Hocus Pocus - Kurt Vonnegut [72]
Do I resent rich people? No. The best or worst I can do is notice them. I agree with the great Socialist writer George Orwell, who felt that rich people were poor people with money. I would discover this to be the majority opinion in the prison across the lake as well, although nobody over there had ever heard of George Orwell. Many of the inmates themselves had been poor people with money before they were caught, with the most costly cars and jewelry and watches and clothes. Many, as teenage drug dealers, had no doubt owned bicycles as desirable as the one I found in the weeds in the highlands of Scipio.
When convicts found out that my car was nothing but a 4-door, 6-cylinder Mercedes, they often scorned or pitied me. It was the same with many of the students at Tarkington. I might as well have owned a battered pickup truck.
SO I WALKED that bicycle out of the weeds and onto the steep slope of Clinton Street. I wouldn’t have to pedal or turn a corner in order to deliver myself to the front door of the Black Cat Café. I would have to use the brakes, however, and I tested those. If the brakes didn’t work, I would go off the end of the dock of the old barge terminal and, alley-oop, straight into Lake Mohiga.
I straddled the banana-shaped saddle, which turned out to be surprisingly considerate of my sensitive crotch and hindquarters. Sailing down a hill on that bicycle in the sunshine wasn’t anything like being crucified.

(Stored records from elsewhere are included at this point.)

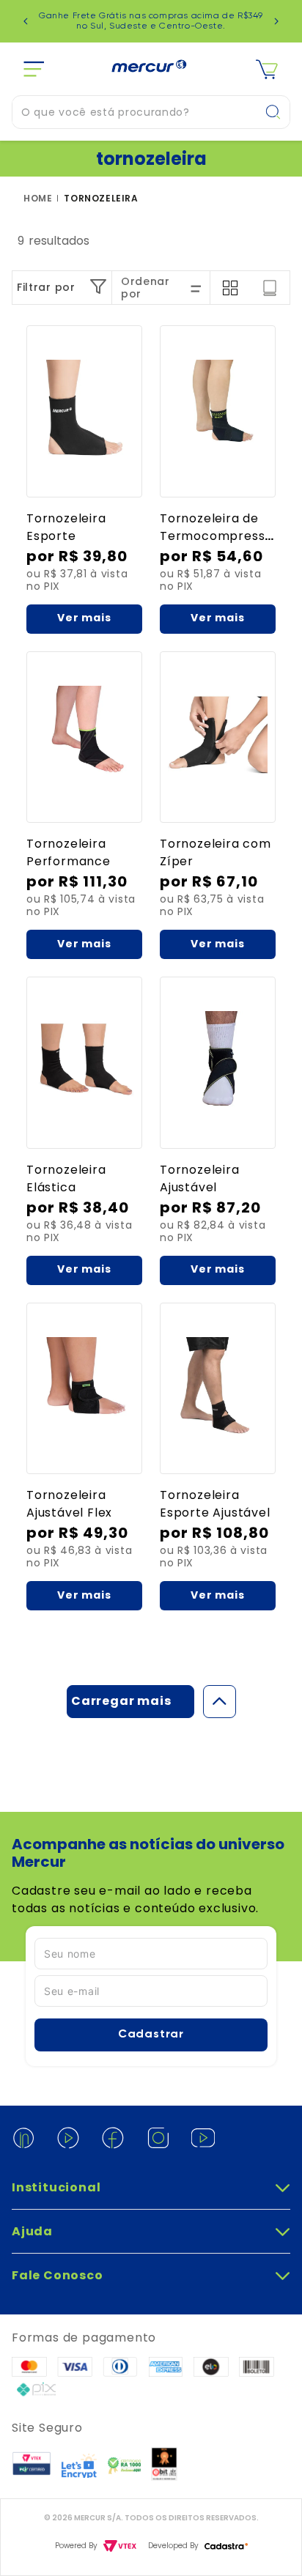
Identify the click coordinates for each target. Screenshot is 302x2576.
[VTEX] (119, 2546)
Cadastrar (151, 2034)
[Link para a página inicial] (40, 198)
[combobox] (151, 112)
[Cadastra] (226, 2546)
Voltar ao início (219, 1701)
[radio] (230, 288)
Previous (25, 21)
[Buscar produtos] (277, 112)
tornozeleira (101, 198)
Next (276, 21)
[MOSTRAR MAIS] (130, 1701)
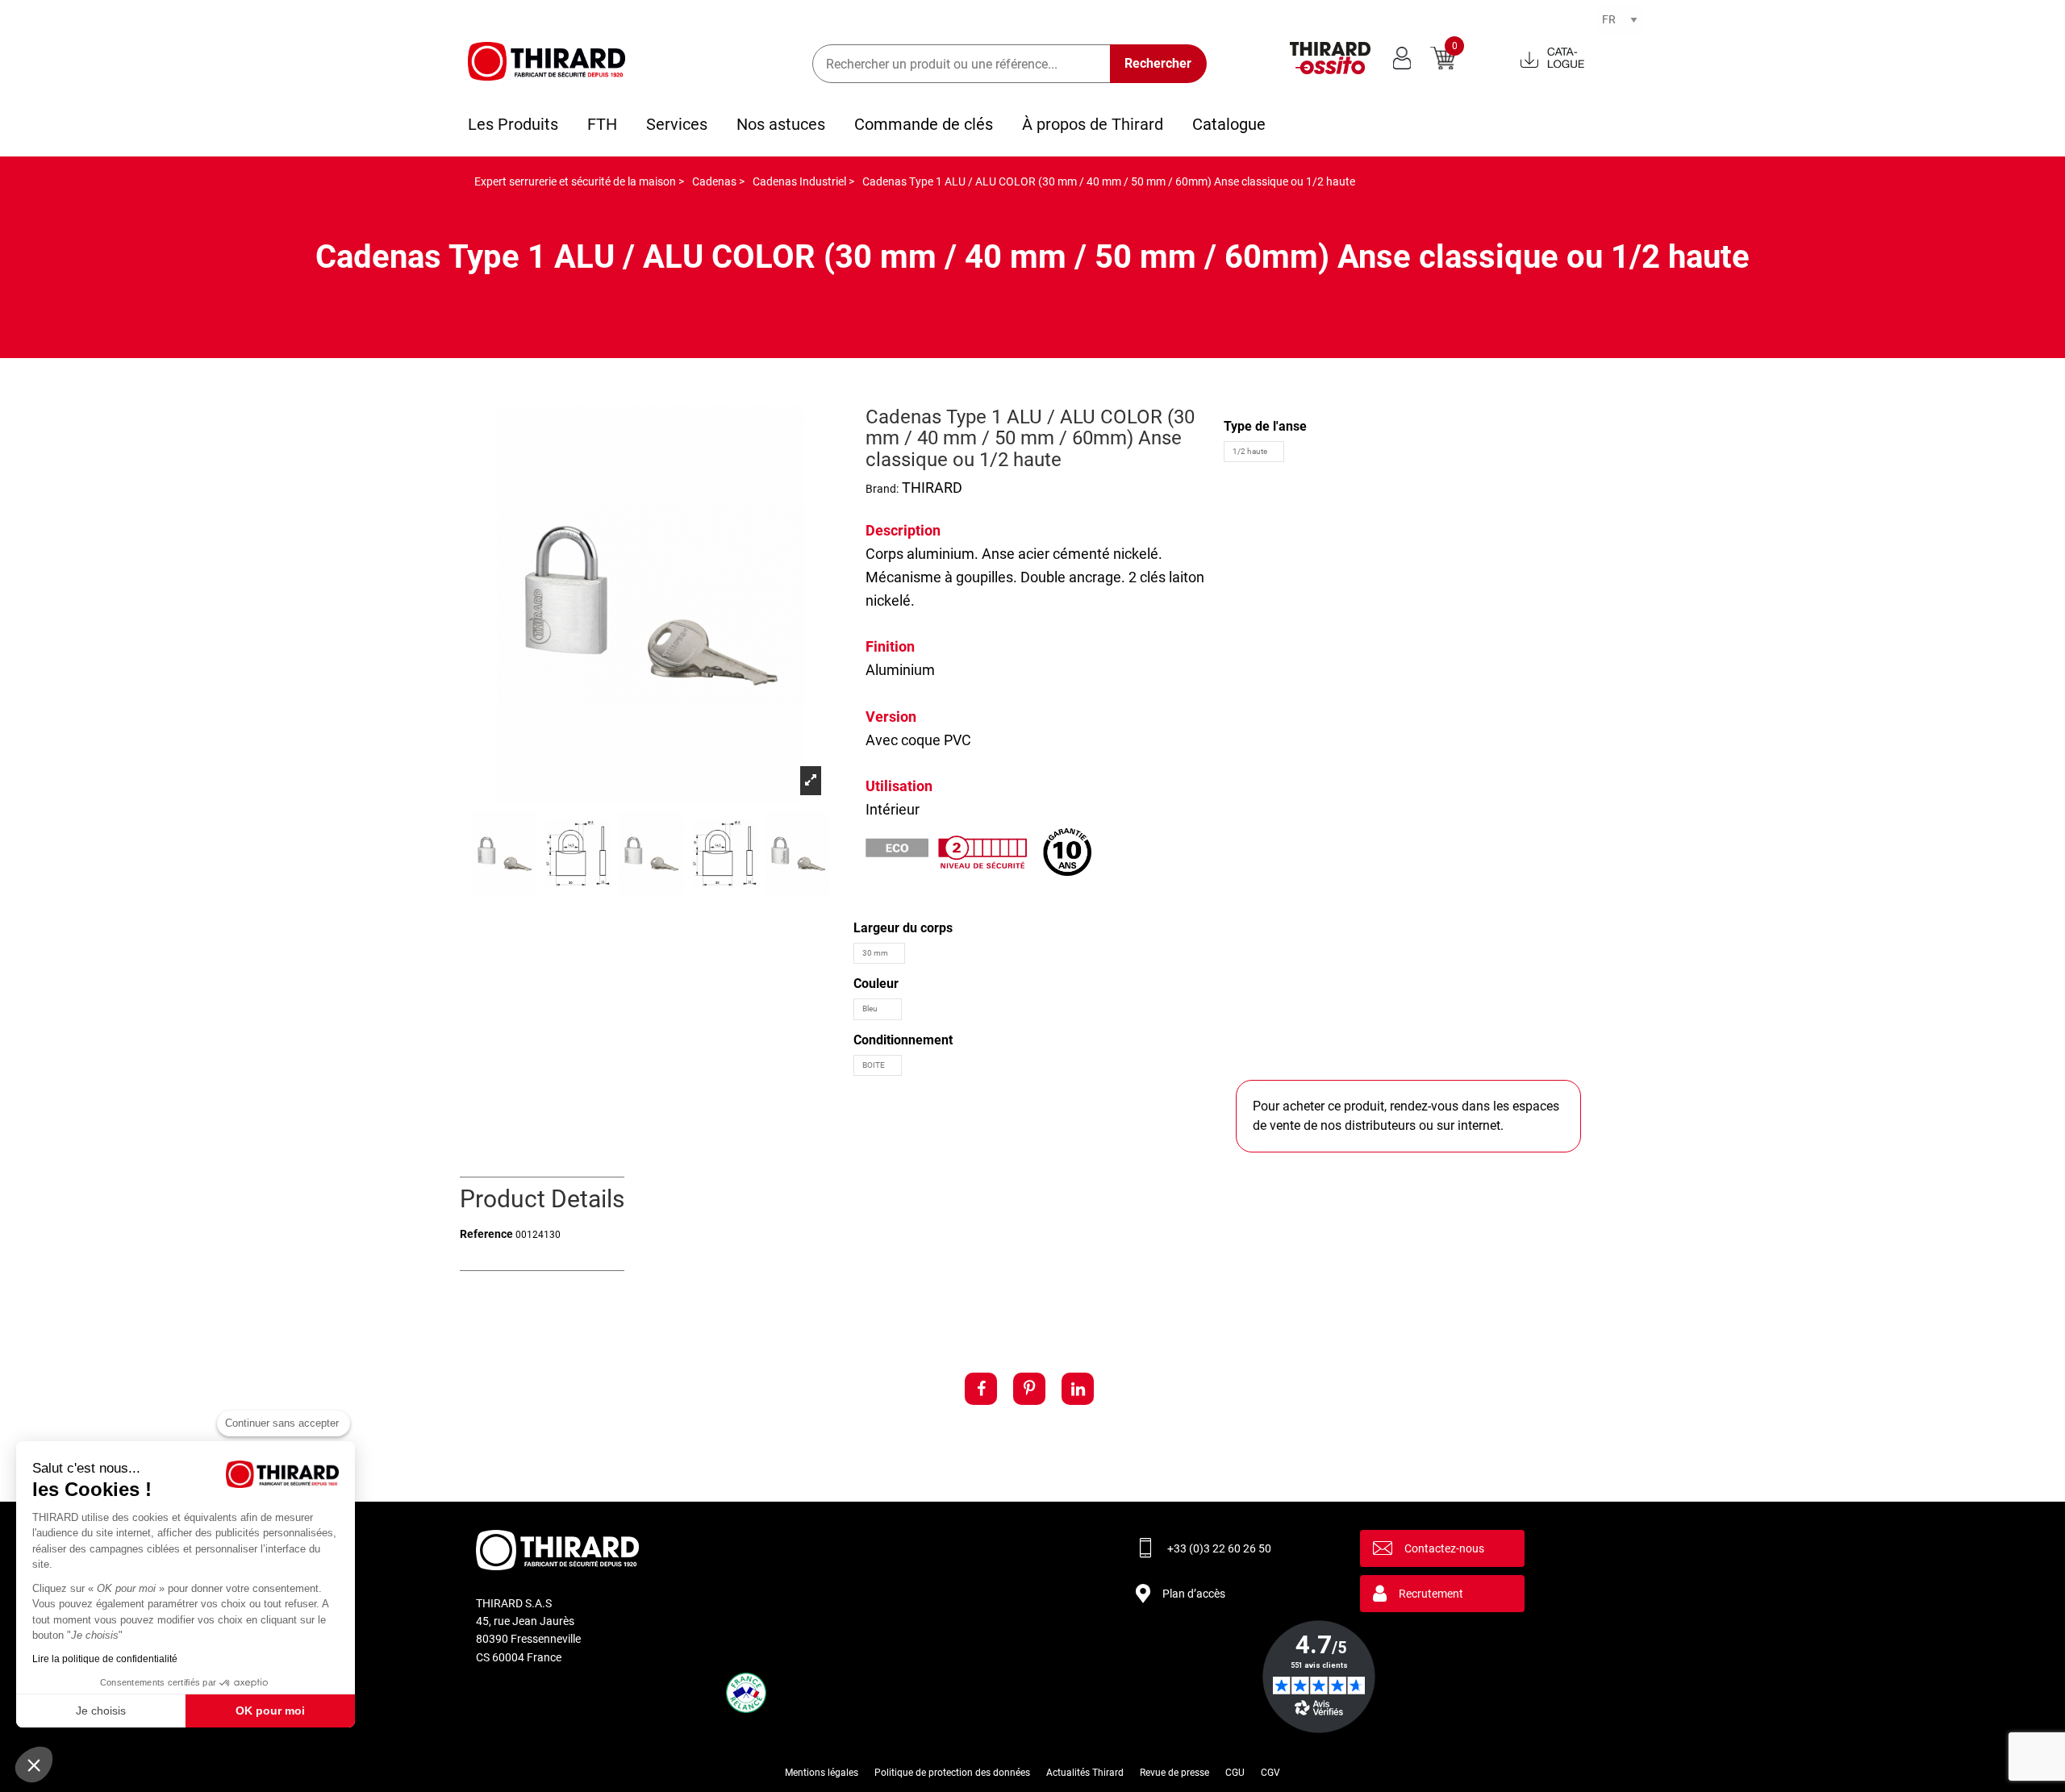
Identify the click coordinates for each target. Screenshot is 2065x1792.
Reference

I PARKED THE bike in plain view in front of the Black Cat Café, noting several champagne corks on the sidewalk and in the gutter. In Vietnam they would have been cartridge cases. This was where Arthur K. Clarke had formed up his motorcycle gang for its unopposed assault on Tarkington. The troops and their ladies had first drunk champagne. There were also remains of sandwiches, and I stepped on one, which I think was either cucumber or watercress. I scraped it off on the curbing, left it there for germs. I’ll tell you this, though: No germ is going to leave the Solar System eating sissy stuff like that.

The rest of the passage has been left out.